Exercise details: I need an exact copy of the lines from the one containing "You are a computer-use agent." through the end of the records, without any pictures.

Information supplied:
● ● ● ● ●
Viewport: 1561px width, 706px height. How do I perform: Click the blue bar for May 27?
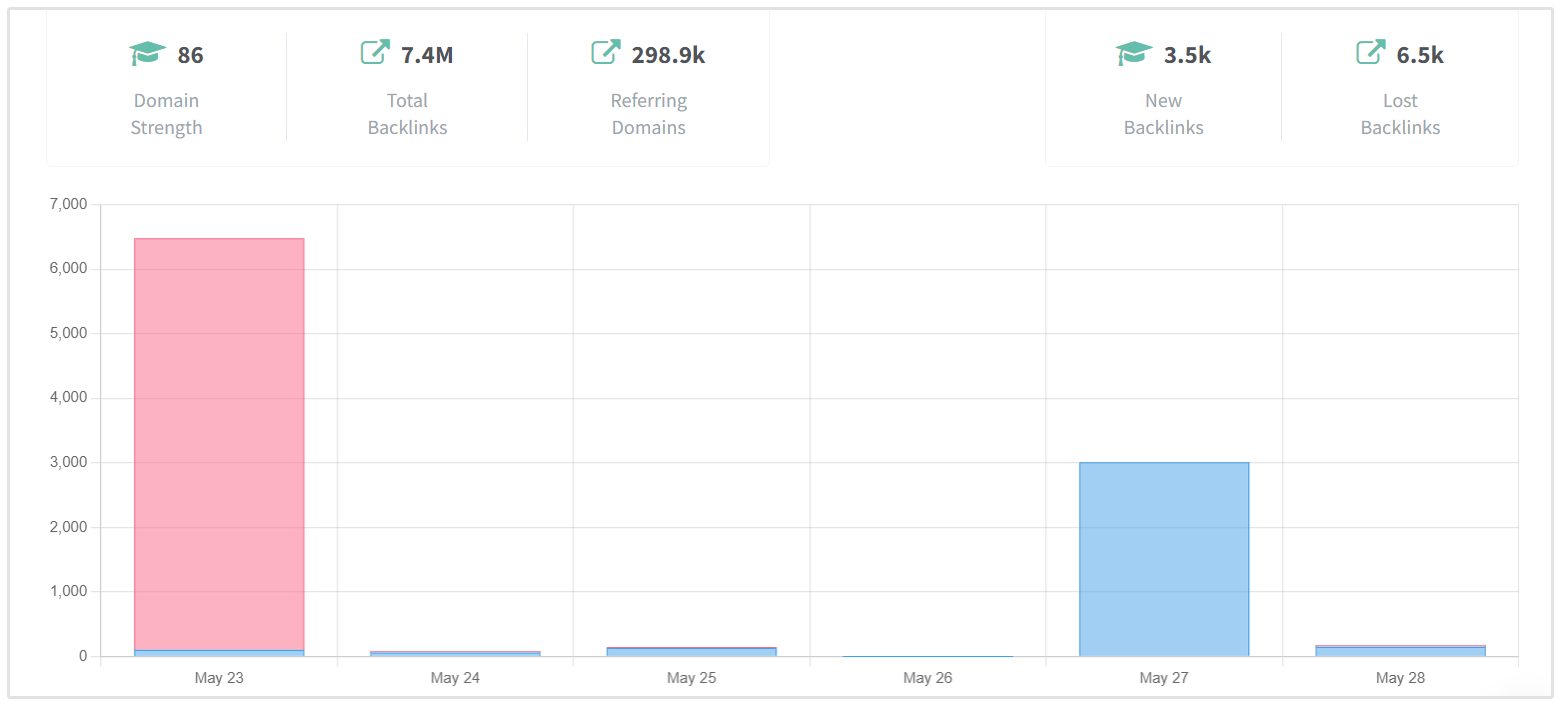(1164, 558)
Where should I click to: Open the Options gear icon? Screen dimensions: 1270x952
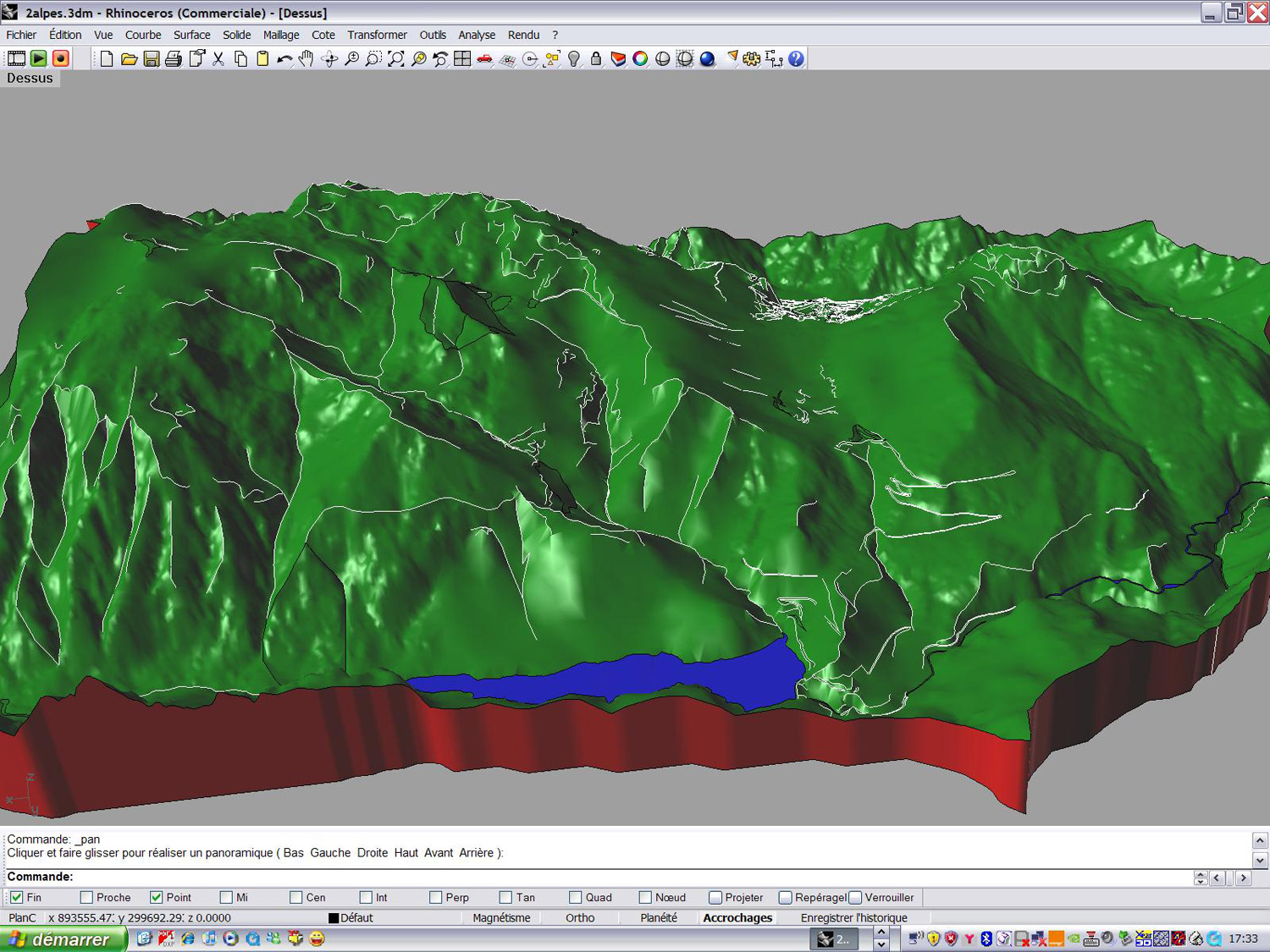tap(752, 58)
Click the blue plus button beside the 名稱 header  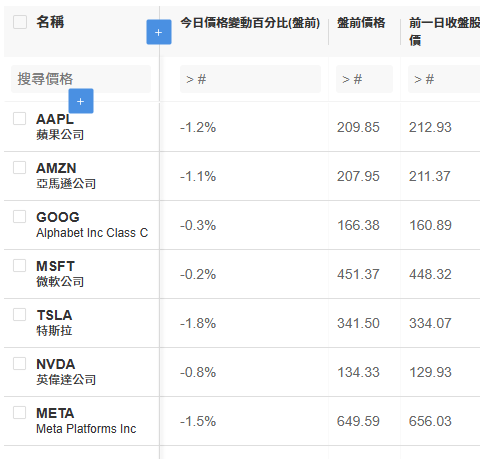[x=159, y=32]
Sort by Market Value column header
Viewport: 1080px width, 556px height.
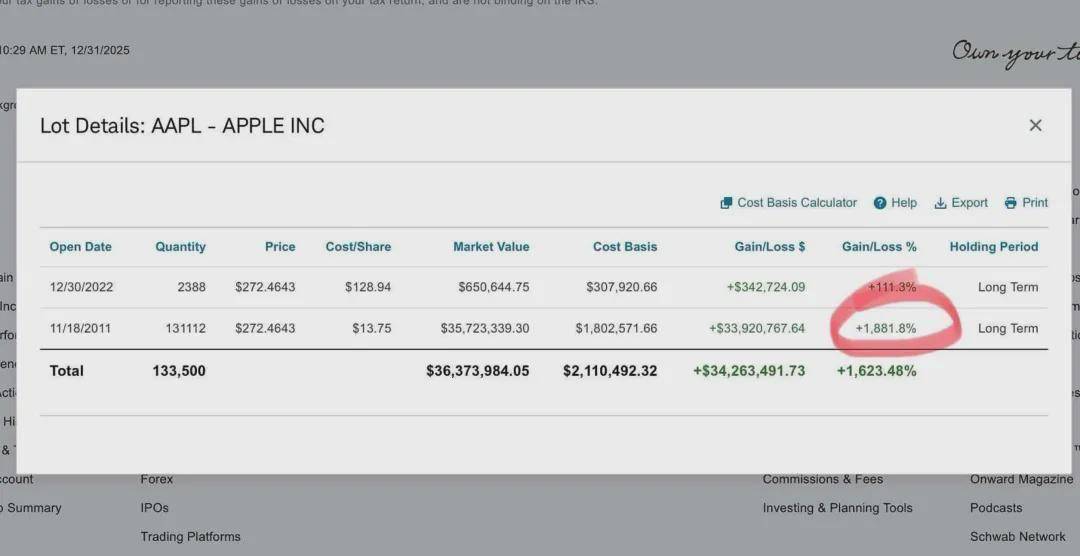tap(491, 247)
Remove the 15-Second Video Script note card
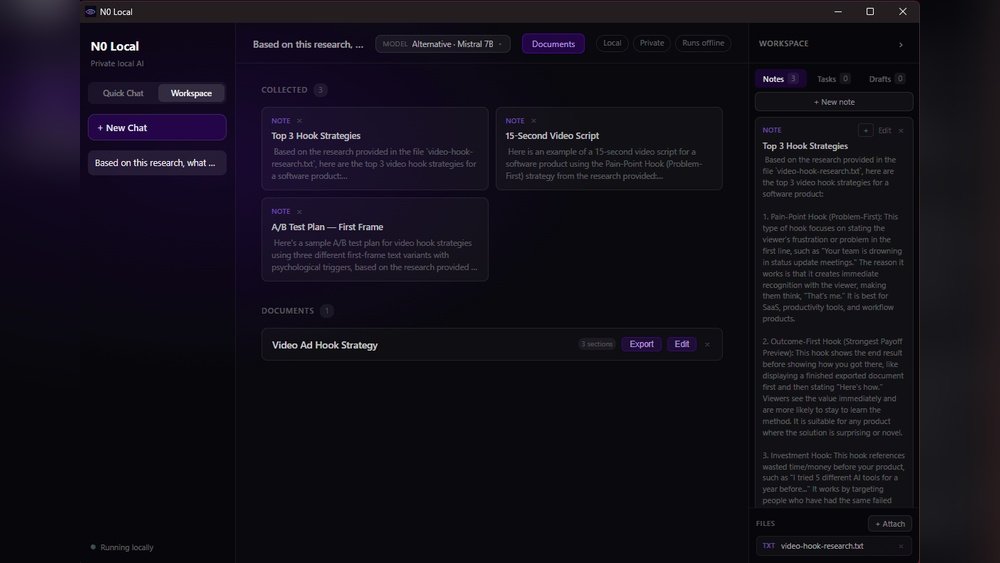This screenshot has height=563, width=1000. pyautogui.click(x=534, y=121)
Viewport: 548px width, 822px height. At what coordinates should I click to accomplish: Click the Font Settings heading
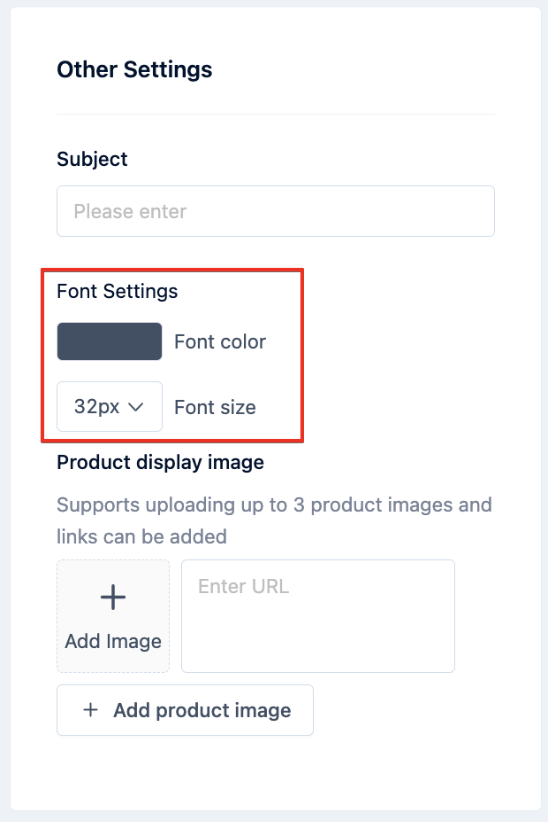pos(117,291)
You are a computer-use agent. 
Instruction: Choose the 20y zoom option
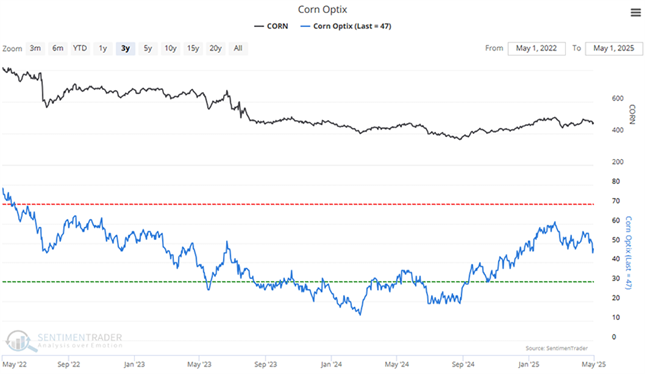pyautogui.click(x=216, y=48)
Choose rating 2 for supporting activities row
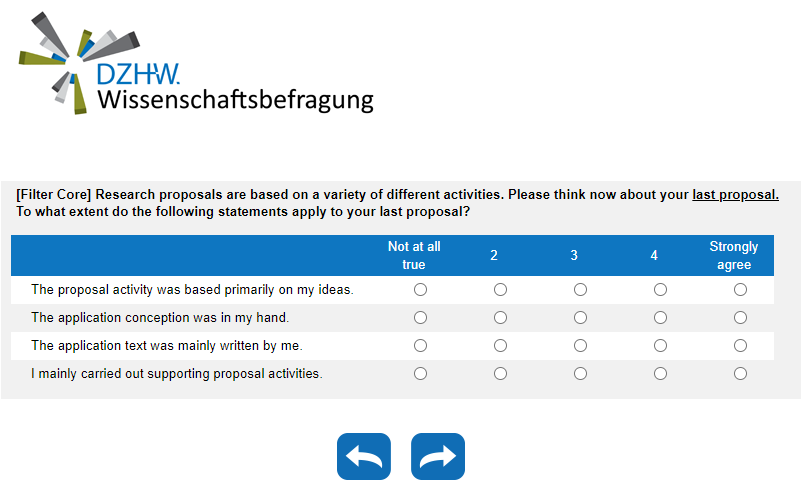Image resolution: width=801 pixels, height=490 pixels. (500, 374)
● ● ● ● ●
Exercise solution:
You are a computer-use agent. 
Instruction: Choose the 20y zoom option
pyautogui.click(x=216, y=48)
Choose rating 2 for supporting activities row
Image resolution: width=801 pixels, height=490 pixels. (500, 374)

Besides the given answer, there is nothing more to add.